**WHAT YOU HAVE TO DO**
Rewrite the data from the line that contains "You are a computer-use agent. Viewport: 1512px" through the end, replacing "administration" with "admin" and leaving everything else unchanged.

***** SUPPLIED RECORDS

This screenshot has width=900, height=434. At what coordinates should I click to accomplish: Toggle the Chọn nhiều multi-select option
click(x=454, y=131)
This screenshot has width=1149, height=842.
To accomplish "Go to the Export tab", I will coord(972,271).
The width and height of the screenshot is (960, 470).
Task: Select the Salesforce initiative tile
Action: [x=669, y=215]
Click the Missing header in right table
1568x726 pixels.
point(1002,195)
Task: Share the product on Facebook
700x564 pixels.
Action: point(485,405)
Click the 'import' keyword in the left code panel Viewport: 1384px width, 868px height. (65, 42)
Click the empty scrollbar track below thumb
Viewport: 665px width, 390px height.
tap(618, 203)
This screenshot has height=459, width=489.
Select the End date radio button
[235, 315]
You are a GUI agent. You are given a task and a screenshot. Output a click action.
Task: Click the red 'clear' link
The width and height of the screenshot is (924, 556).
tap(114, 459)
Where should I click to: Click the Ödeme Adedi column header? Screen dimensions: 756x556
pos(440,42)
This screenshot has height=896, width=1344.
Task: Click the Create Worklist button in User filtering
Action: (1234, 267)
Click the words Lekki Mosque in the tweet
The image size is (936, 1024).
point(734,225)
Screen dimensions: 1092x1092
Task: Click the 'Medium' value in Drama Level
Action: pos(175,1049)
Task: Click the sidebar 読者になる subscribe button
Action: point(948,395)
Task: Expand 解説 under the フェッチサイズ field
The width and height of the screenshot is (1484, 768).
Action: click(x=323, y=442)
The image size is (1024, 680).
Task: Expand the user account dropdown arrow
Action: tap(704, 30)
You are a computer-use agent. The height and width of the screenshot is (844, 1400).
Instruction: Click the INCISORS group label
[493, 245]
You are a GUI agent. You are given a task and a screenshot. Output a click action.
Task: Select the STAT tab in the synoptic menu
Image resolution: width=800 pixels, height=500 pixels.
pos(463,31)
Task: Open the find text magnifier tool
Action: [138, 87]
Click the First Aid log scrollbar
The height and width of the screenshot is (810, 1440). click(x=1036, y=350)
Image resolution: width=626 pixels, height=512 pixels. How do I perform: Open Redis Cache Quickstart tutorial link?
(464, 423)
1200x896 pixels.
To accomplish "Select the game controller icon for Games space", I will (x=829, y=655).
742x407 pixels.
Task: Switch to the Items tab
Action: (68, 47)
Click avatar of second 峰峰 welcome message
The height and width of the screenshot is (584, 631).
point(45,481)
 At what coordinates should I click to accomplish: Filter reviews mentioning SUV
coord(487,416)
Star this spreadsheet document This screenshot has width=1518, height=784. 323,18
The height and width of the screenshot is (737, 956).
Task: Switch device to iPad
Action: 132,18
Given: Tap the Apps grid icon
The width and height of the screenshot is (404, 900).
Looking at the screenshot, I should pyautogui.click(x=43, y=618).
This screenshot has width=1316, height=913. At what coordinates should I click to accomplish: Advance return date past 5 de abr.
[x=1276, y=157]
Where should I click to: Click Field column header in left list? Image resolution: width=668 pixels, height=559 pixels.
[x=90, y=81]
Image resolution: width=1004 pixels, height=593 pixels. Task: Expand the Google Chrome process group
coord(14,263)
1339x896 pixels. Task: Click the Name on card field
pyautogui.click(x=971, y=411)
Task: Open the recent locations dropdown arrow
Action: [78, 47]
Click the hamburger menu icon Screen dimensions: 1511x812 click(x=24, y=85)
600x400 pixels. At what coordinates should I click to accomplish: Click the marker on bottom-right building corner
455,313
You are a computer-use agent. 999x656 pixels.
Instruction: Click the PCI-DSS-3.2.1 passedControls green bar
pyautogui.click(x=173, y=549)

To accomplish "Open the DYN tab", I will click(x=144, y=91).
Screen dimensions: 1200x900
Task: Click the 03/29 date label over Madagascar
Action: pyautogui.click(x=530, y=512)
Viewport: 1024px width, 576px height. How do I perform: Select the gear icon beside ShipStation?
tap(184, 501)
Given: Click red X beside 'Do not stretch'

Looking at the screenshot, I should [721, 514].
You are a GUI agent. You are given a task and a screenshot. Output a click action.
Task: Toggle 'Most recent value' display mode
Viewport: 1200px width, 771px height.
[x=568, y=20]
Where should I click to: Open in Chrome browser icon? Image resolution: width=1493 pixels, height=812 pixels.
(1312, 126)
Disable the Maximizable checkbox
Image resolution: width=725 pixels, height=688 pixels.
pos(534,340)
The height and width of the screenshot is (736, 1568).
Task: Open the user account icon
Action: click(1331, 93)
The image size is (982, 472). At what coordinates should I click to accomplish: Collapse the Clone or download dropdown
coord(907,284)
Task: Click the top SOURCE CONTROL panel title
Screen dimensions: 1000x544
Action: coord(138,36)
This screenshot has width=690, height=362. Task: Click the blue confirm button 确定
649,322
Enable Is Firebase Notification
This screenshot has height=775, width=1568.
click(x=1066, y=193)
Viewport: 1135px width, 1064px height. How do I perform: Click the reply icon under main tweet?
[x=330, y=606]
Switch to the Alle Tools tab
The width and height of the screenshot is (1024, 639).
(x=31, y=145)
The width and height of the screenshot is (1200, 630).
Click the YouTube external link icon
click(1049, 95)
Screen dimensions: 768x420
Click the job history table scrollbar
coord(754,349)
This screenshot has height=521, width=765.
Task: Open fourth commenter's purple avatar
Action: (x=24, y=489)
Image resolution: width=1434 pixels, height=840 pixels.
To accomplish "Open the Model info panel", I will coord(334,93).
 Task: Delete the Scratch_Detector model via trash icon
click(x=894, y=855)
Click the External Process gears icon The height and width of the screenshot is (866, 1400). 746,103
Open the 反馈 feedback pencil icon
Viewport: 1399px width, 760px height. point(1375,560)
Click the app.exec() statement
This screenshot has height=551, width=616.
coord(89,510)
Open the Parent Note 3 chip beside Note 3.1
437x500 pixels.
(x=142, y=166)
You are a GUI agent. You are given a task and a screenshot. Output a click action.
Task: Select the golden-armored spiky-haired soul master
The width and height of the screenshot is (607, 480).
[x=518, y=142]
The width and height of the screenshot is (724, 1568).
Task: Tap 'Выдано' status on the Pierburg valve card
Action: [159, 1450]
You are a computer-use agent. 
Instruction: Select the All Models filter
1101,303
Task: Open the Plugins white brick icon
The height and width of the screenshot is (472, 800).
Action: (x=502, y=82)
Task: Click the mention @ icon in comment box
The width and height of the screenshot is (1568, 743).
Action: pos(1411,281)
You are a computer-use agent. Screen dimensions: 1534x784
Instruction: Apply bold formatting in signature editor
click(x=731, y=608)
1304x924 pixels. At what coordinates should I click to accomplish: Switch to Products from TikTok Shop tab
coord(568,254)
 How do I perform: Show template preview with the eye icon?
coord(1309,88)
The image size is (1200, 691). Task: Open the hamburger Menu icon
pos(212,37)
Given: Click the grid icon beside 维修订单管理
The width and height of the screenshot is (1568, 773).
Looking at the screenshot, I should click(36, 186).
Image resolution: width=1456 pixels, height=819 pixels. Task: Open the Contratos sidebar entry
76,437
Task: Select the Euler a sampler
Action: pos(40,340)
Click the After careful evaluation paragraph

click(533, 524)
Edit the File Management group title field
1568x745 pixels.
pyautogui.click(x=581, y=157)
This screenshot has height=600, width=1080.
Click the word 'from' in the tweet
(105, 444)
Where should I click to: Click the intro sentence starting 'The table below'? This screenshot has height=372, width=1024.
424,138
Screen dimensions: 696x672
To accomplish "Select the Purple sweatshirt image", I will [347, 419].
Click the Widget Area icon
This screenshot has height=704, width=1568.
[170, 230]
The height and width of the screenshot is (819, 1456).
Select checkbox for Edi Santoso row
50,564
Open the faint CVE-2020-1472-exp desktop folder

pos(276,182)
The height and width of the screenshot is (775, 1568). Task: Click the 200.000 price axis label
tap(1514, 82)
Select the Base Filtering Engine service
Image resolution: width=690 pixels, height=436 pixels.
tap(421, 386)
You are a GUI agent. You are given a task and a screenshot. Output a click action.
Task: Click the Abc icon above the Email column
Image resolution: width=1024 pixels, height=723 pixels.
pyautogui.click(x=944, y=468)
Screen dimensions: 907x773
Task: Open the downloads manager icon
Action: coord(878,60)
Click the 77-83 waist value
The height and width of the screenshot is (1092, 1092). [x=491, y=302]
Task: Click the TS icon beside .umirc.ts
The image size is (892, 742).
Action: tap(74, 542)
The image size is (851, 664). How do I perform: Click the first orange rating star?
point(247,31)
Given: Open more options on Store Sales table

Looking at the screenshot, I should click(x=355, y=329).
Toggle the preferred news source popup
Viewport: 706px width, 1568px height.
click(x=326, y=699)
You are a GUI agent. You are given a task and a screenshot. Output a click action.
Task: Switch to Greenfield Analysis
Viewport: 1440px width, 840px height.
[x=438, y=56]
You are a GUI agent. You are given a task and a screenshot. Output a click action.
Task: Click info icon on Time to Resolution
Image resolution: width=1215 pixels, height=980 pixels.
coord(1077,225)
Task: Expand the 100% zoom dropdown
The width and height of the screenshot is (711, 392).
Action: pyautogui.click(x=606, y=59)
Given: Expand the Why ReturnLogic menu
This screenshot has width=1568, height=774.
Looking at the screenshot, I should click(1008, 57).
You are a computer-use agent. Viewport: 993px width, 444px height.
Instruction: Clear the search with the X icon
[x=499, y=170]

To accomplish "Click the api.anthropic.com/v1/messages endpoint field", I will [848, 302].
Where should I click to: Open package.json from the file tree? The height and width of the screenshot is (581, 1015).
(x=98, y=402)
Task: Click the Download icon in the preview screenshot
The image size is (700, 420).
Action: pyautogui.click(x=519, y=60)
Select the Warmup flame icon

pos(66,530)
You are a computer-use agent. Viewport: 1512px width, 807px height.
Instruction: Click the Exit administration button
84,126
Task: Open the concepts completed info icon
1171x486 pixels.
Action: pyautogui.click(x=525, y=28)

**********

**THE REPLY**
You are a computer-use agent. Viewport: 1512px width, 807px height.
Instruction: Click the Exit admin button
84,126
Task: Open the concepts completed info icon
1171x486 pixels.
Action: pyautogui.click(x=525, y=28)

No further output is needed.